PROBLEM DESCRIPTION — Reproduce every entry below exactly, minus the pictures.

RECORDS TO USE —

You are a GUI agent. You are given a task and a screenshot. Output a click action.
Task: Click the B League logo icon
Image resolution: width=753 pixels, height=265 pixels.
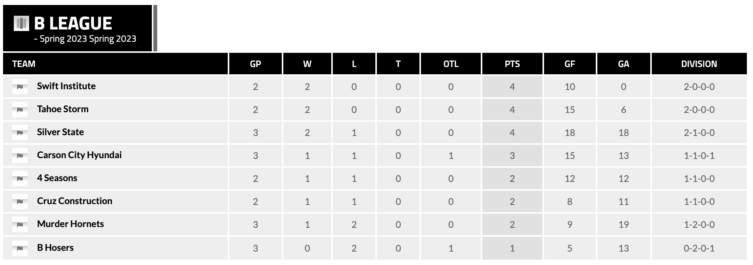pos(21,23)
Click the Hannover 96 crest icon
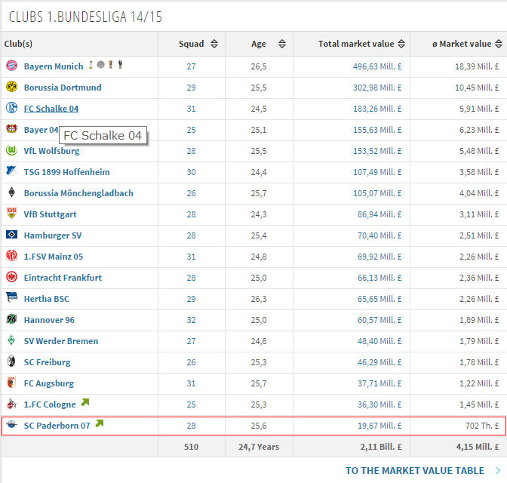The image size is (507, 483). (11, 320)
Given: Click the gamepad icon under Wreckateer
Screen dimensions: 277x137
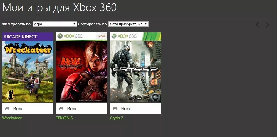Looking at the screenshot, I should click(7, 108).
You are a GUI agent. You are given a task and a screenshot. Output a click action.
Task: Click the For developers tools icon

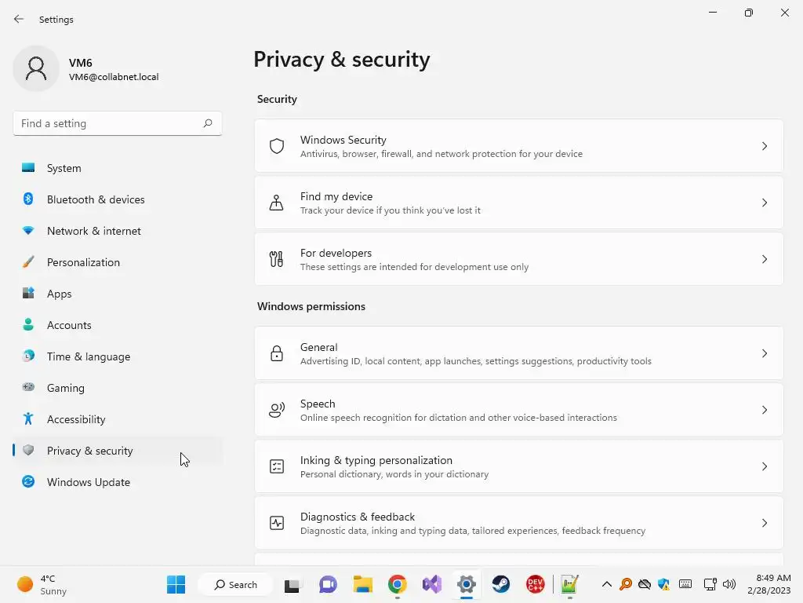click(276, 259)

TASK RESULT —
You are a GUI agent. You are given a task and a screenshot. Output a click action.
Task: Click the B League logo icon
Image resolution: width=753 pixels, height=265 pixels.
pos(21,23)
Click the Hannover 96 crest icon
The image size is (507, 483). (11, 320)
Given: Click the gamepad icon under Wreckateer
Screen dimensions: 277x137
Looking at the screenshot, I should click(7, 108).
You are a GUI agent. You are given a task and a screenshot. Output a click action.
Task: Click the For developers tools icon

click(276, 259)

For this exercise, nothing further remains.